Dimethyl (2R,3S)-2-fluoro-2-deoxyhomoisocitrate (8). BH3 × SMe2 (0.51 mL, 5.05 mmol) was added dropwise to a solution of dimethyl (2R,3S)-2-fluoro-3-allyl succinate (6c, 1.03 g, 5.05 mmol) in methylene dichloride (8 mL) at 0 °C. The reaction mixture was left at room temperature with stirring for 2 h. Then pyridinium dichromate (PDC, 14.6 g, 38 mmol) in anhydrous DMF (30 mL) was slowly added and stirring was continued for 48 h. After that time, the mixture was transferred to the flask containing water (300 mL) and the whole solution was stirred for another 16 h. The resulting mixture was extracted with diethyl ether (3 × 250 mL) and the aqueous layer was further extracted with ethyl acetate (2 × 170 mL). The organic layers were combined and dried over anhydrous MgSO4. The drying agent was removed and the organic solvents were evaporated under reduced pressure to give 1.2 g of the crude product that was further purified by flash chromatography on silica gel with stepwise elution with hexane/AcOEt (5:1), AcOEt and MeOH to give 0.87 g (73%) of the purified product. 1H-NMR (CDCl3) δ [ppm]: 2.02 (m, 1H, CH2CH2COOH); 2.21 (m, 1H, CH2CH2COOH); 2.48 (m, 2H, CH2CH2COOH ); 3.03 (m, 1H, FCHCOOMe); 3.76 (s, 3H, OCH3); 3.83 (s, 3H, OCH3); 5.32–5.22 (dd, 3JHH = 4.4 Hz, 2JHF = 47.4 Hz, CHF); 13C-NMR (CDCl3) δ [ppm]: 23.59; 31.80; 47.77; 51.98; 52.34; 53.09; 172.66; 173.52. 19F-NMR (CDCl3) δ [ppm]: −196.23 (dd, 3JHF = 21 Hz; 2JHF = 47 Hz). Elemental anal. (%), calcd. for C9H13O6F: C, 45.76; H, 5.50; found: C, 45.71; H, 5.47.
Trimethyl (2R,3S)-2-fluoro-2-deoxyhomoisocitrate [trimethyl (1R,2S)-1-fluorobutane-1,2,4-tricarboxylate, 9]. Dimethyl (2R,3S)-2-fluoro-2-deoxyhomoisocitrate (8, 203 mg, 0.9 mmol) was treated with diazomethane solution in diethyl ether under argon. The mixture was left overnight at room temperature. The solvent was then removed by evaporation under reduced pressure. The residue was washed twice with diethyl ether. The crude oily product was purified by flash chromatography on silica gel with hexane/AcOEt (2:1) as an eluent.
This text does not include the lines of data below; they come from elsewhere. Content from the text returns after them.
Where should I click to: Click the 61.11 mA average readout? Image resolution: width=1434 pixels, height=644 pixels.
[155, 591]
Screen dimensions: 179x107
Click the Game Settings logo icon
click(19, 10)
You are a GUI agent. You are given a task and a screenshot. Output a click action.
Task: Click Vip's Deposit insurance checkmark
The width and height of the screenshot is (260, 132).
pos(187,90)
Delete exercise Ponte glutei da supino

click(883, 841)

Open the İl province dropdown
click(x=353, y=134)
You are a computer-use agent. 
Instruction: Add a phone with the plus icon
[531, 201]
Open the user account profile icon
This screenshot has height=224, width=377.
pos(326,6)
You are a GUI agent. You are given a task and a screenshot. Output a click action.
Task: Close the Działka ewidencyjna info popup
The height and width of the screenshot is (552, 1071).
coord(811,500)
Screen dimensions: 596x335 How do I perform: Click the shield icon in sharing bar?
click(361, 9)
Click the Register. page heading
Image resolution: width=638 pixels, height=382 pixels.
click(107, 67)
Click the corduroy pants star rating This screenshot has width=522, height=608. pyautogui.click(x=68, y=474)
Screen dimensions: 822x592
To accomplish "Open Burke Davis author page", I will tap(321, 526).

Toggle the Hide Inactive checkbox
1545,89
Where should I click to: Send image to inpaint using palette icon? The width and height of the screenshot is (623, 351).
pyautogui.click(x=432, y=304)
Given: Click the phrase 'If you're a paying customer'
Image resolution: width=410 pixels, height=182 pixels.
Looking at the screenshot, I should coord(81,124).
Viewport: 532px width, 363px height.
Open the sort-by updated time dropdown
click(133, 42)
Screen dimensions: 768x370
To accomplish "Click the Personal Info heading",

The final product was obtained as a colorless oil (228 mg, 95%). [α +12.5 (c2.0; CHCl3). 1H-NMR (CDCl3) δ [ppm]: 2.04 (m, 1H, CH2CH2COOMe); 2.21 (m, 1H, CH2CH2COOMe); 2.48 (m, 2H, CH2CH2COOMe); 3.03 (m, 1H, FCHCOOMe); 3.71 (s, 3H, OCH3); 3.72 (s, 3H, OCH3); 3.83 (s, 3H, OCH3); 4.63 (d, J = 3.4 Hz, 1H, FCH); 13C-NMR (CDCl3) δ [ppm]: 23.59; 31.80; 47.77; 51.98; 52.34; 53.09; 71.34; 172.66; 173.52; 173.84. 19F-NMR (CDCl3) δ [ppm]: −193.44 (dd, 3JHF = 22 Hz; 2JHF = 49 Hz). Elemental anal. (%), calcd. for C10H15O6F: C, 50.00; H, 6.25; found: C, 50.07; H, 6.22.
Tripotassium (2R,3S)-2-fluoro-2-deoxyhomoisocitrate [tripotassium (1R,2S)-1-fluorobutane-1,2,4-tricarboxylate, 10]. Conversion of the trimethyl ester 9 into the respective tripotassium salt was achieved upon treatment with potassium trimethylsilanolate under condition described above for preparation of compound 4. The product was obtained as a yellowish amorphous powder (309 mg, 93%). 1H-NMR (D2O) δ [ppm]: 2.02 (m, 1H, CH2CH2COOK); 2.25 (m, 1H, CH2CH2COOK); 2.52 (m, 2H, CH2CH2COOK); 3.01 (m, 1H, FCHCOOK); 4.68 (d, J = 3.4 Hz, 1H, FCH); 13C-NMR (CDCl3) δ [ppm]: 23.48; 31.85; 47.72; 51.95; 52.38; 53.00; 71.31. 19F-NMR (CDCl3) δ[ppm]: −192.58 (dd, 3JHF = 20 Hz; 2JHF = 51 Hz). Elemental anal. (%), calcd. for C7H6O6FK3: C, 48.58; H, 4.86; found: C, 48.51; H, 4.92.